Empat jendral TNI dan Polri pernah menolak panggilan Komisi Penyidik Pelanggaran HAM TSS yang diketuai Albert Hasibuan.
Bagaimana dengan Komisi Kebenaran dan Rekonsiliasi?
Menurut hukum yang berlaku di Indonesia, khusus untuk kasus-kasus pelanggaran berat HAM yang terjadi pada waktu sebelum tanggal 23 November 2000, pengusutannya dapat juga dilakukan berdasarkan UU No.27/2004 tentang Komisi Kebenaran dan Rekonsiliasi (KKR).
Apa beda Pengadilan HAM dan Komisi Kebenaran dan Rekonsiliasi?

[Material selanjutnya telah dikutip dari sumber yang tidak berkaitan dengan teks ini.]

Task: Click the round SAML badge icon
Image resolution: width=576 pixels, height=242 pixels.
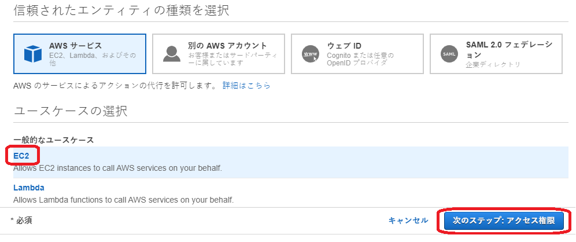Action: tap(449, 54)
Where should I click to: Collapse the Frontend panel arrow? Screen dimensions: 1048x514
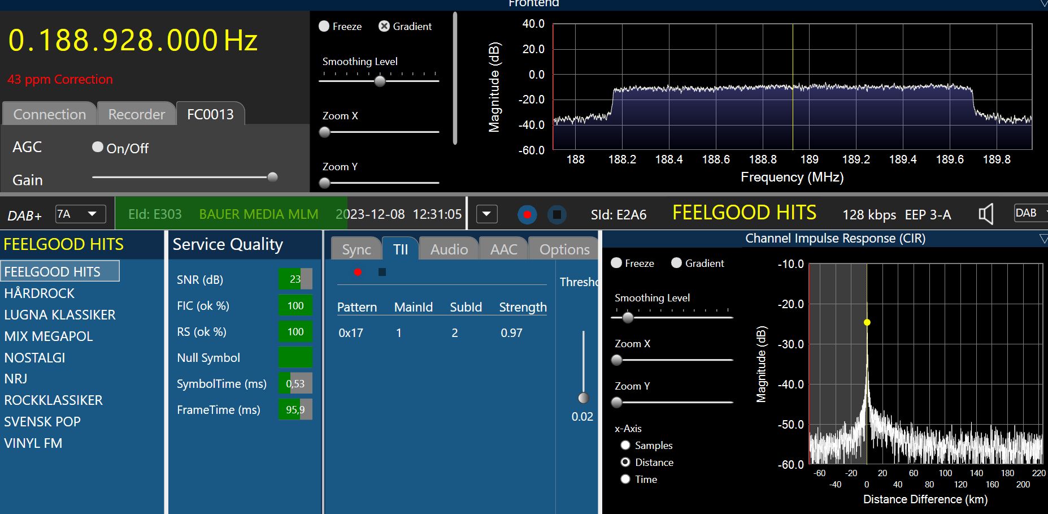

Ada perbedaan yang substansial antara mekanisme Pengadilan HAM dengan KKR :
- Sifat penyelidikan. Penyelidikan melalui UU Pengadilan HAM bersifat yudisial. Sedangkan penyelidikan melalui UU KKR bersifat non-yudisial. Untuk menentukan apakah suatu kejahatan masuk kedalam kategori pelanggaran berat HAM atau tidak, biasanya dilakukan penyelidikan oleh Komnas HAM ( Pasal 18 ). Sementara untuk mekanisme KKR penyelidikannya dilakukan oleh Sub-komisi Penyelidikan dan Klarifikasi ( UU No.27/2004 Pasal 18 ).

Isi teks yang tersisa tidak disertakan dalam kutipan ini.